President Joko “Jokowi” Widodo’s meeting with executives of Japanese oil giant Inpex on Tuesday opens a new chapter for both countries following stained business relations due to the Asian giant’s failed projects in the country
President Joko “Jokowi” Widodo’s meeting with executives of Japanese oil giant Inpex on Tuesday opens a new chapter for both countries following stained business relations due to the Asian giant’s failed projects in the country.
The meeting agreed to support development of the multi-billion dollar Masela onshore liquefied natural gas (LNG) plant in South Maluku.
“He [Jokowi] made it clear that he would fully support this project. This is a big project. This project is also a symbolic project between Japan and Indonesia,” said Inpex Indonesia vice president for corporate services Nico Muhyiddin.
Inpex previously proposed to build a US$22 billion gas facility offshore, but the government opted for an onshore plant instead, forcing the company to redo its business plans and lose investment already put into the offshore scheme.
The hurdle emerged at a time when Japan, Indonesia’s biggest creditor and one of its biggest investors and export markets, faced uncertainty over a major seaport project and lost out to China in a contest to secure Indonesia’s first high-speed railway project.
All the while, China’s investment in Indonesia is emerging.

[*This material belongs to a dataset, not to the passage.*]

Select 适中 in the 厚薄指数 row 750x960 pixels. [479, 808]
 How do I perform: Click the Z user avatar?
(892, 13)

Apart from the high-speed railway, China pledged billions of dollars worth of financing for local banks and infrastructure projects, including the government’s strategic Sumatra and Sulawesi railway projects.

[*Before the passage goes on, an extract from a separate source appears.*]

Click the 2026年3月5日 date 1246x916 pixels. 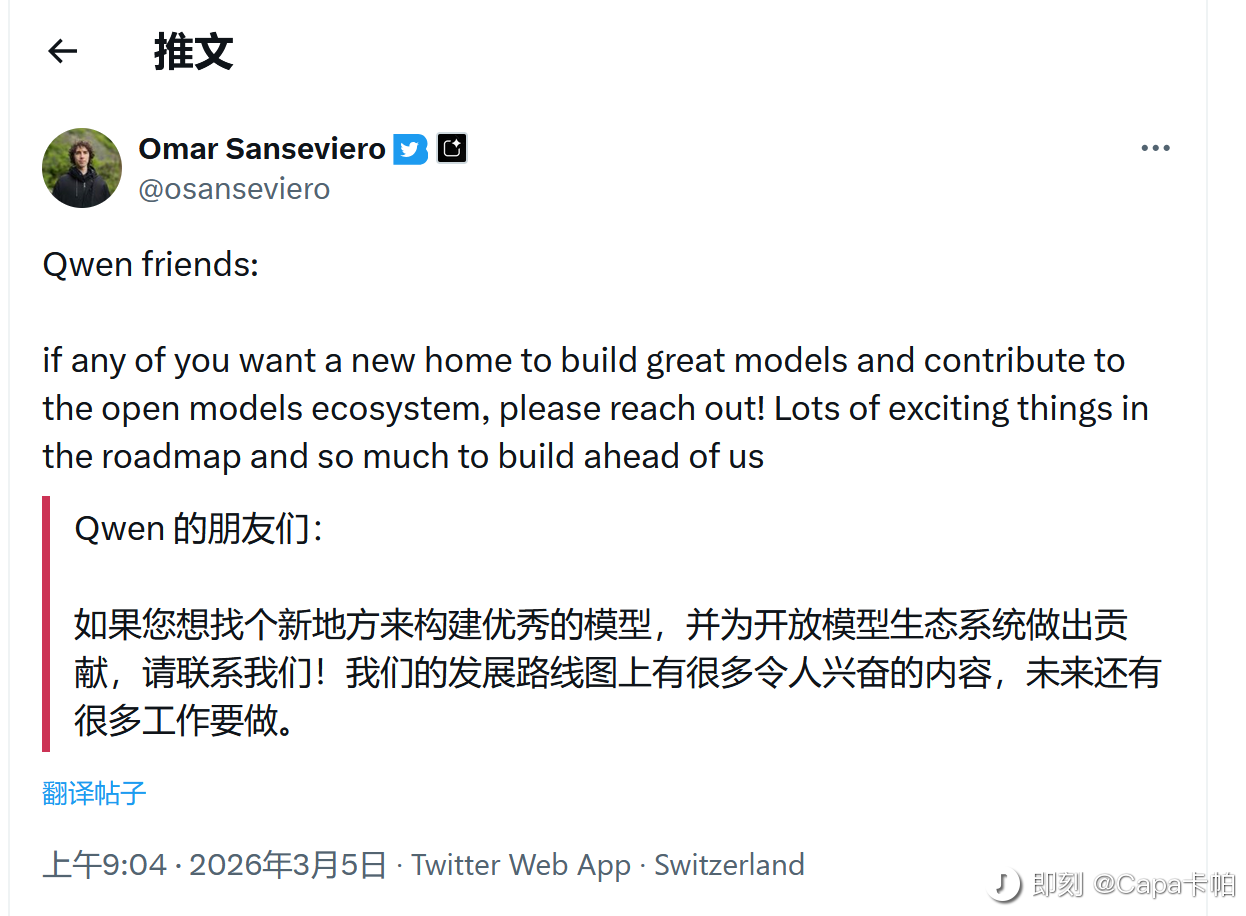(287, 865)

But Indonesia and Japan can put those setbacks behind them as recent developments work in favor of Asia’s second-largest economy.
Apart from progress made on Inpex’s Masela gas block, Japan Bank for International Cooperation (JBIC) recently agreed to provide a $2.05 billion loan to develop the 2,000 megawatt (MW) Batang coal-fired power plant that is touted as the largest in Southeast Asia and part of Jokowi’s ambitious plan to boost power supply by 35,000 MW by 2020.

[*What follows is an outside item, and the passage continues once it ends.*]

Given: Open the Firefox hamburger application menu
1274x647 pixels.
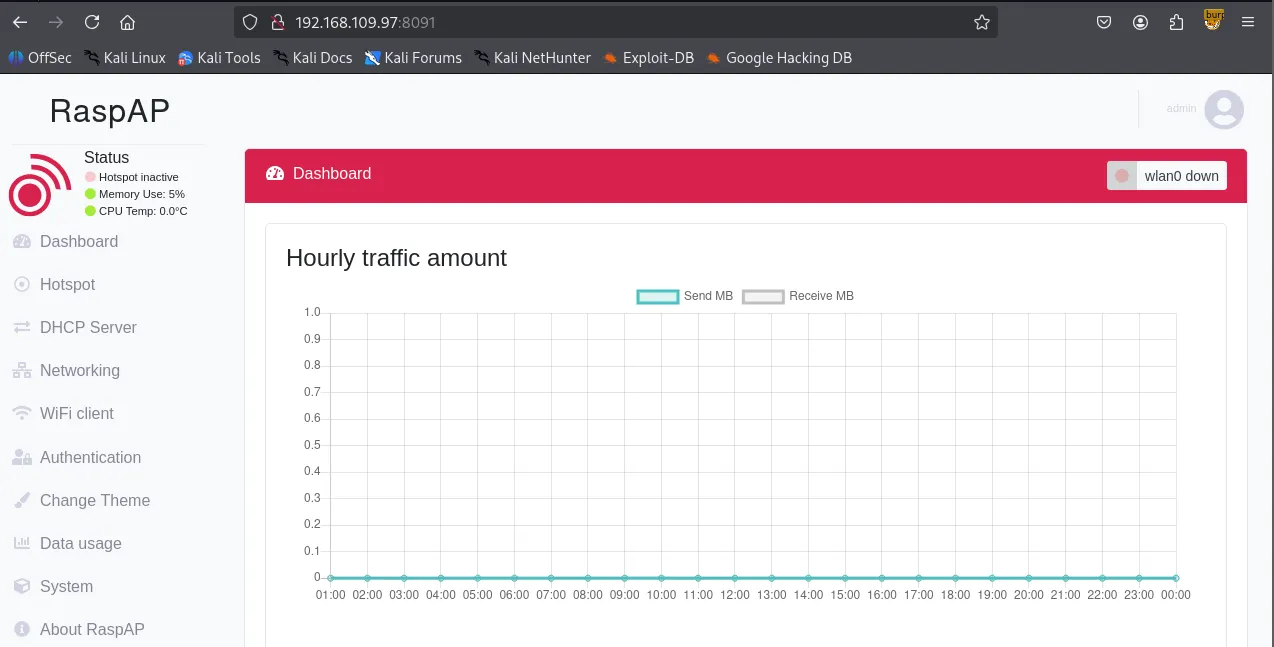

Also, the Patimban deep-sea port, which will serve as an alternative to the nation’s largest port Tanjung Priok, has recently been named as a strategic project, meaning the government will provide guarantees for the $3.09 billion project, which will be partly financed by Japan.
“Although there was a four-to-six-months vacuum in Japanese investment, they were very enthusiastic and are highly interested in investing again,” Investment Coordinating Board (BKPM) chairman Franky Sibarani told The Jakarta Post.
Despite recent setbacks in bilateral relations, Japanese investors continue to have a keen interest in the country, the BKPM concluded after recent meetings with potential investors.
For example, one investor is reportedly interested in developing fire-fighting technology worth Rp 600 billion (US$44.9 million) and is currently assessing potential production sites in industrial estates in Sumatra. It is set to cooperate with the local administration, so the technology can be dispatched during forest fires.
Other investors are keen to build camera lenses and car parts. “We expect Japanese investment to increase significantly this year,” Franky said.
The Japanese Embassy confirmed that the country had big plans to invest in Indonesia. Economic Minister counsellor Mari Takada said Japan was looking into several other projects in Indonesia’s oil and gas industry, apart from Inpex’s Masela block.
Separately, Japanese Embassy counselor for information and culture Kenichi Takeyama said the country continued to consider Indonesia an important partner and its businesses would continue to invest in the country.
“Japan has had relations with Indonesia for almost 60 years now, and we have established positive economic, political and social relations. One or two problems won’t strain this relationship,” Takeyama told the Post.